NEW YORK — For most of us, it is almost impossible to comprehend the ferocity and regularity with which life was upended during the first half of the 20th century. Plague and conflict emerged on an epic scale, again and again. Loss and restriction were routine; disaster was its own season.
Until a polio vaccine came into use in the 1950s, outbreaks occurred somewhere in the country nearly every spring. Public gatherings were regularly canceled; wealthy people in big cities left for the country. By the early 1920s, Naomi’s baby sister was stricken, leaving one of her legs permanently paralyzed.
Naomi and Eva were introduced by Grace Paley at a reading of her work in the 1980s. They were well past middle age, long after the tragedies and social disruptions of the previous decades had touched them each with such intimacy.
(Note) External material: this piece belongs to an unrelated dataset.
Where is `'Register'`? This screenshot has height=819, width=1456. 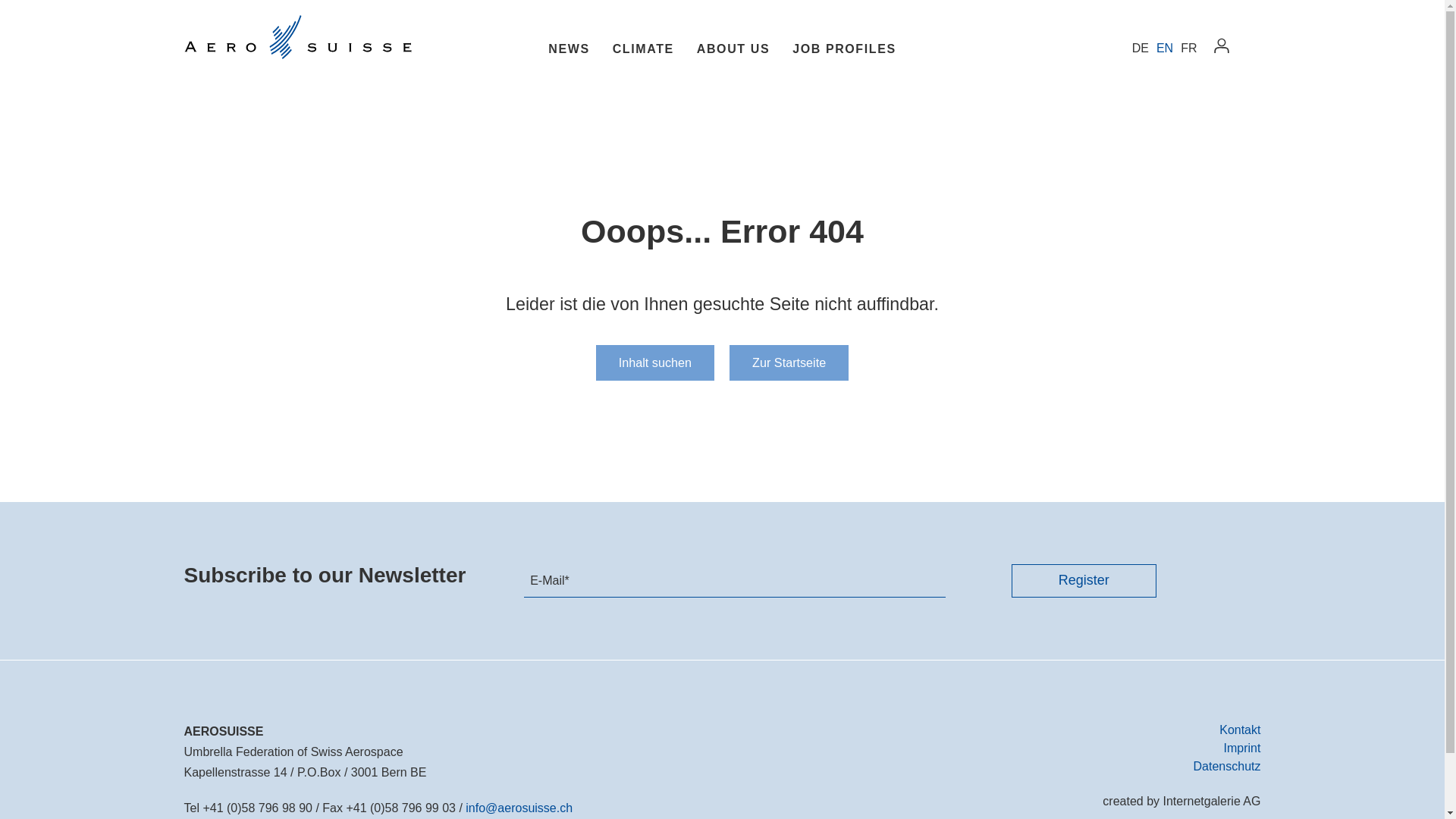
'Register' is located at coordinates (1083, 580).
When catastrophe is sequential, it eventually trains its survivors to greet terror with the serenity of the enlightened.
“The minute we got to Holland it seemed so wonderful that there were kind people there on the station platform,’’ Eva once told an interviewer for a feminist oral history project. “They gave you orange juice and smiled at you.”“And then, when we were in England,’’ she said, “I very soon realized that I was extremely lonely.”
Throughout their lives, Naomi and Eva have exhibited a kind of fearlessness ably nurtured by misfortune. After she graduated from high school in New York, Eva went to Detroit to work in an auto factory. Sexism and homophobia made their inevitable intrusions. Eva’s mother thought that she should run a hotel or a beauty parlor. But Eva was fiercely ambitious for a certain kind of urbane, cerebral life. Eventually she became a professor of comparative literature at Sarah Lawrence College. She married two men. She had a son with one of them. She was a lover of Susan Sontag’s.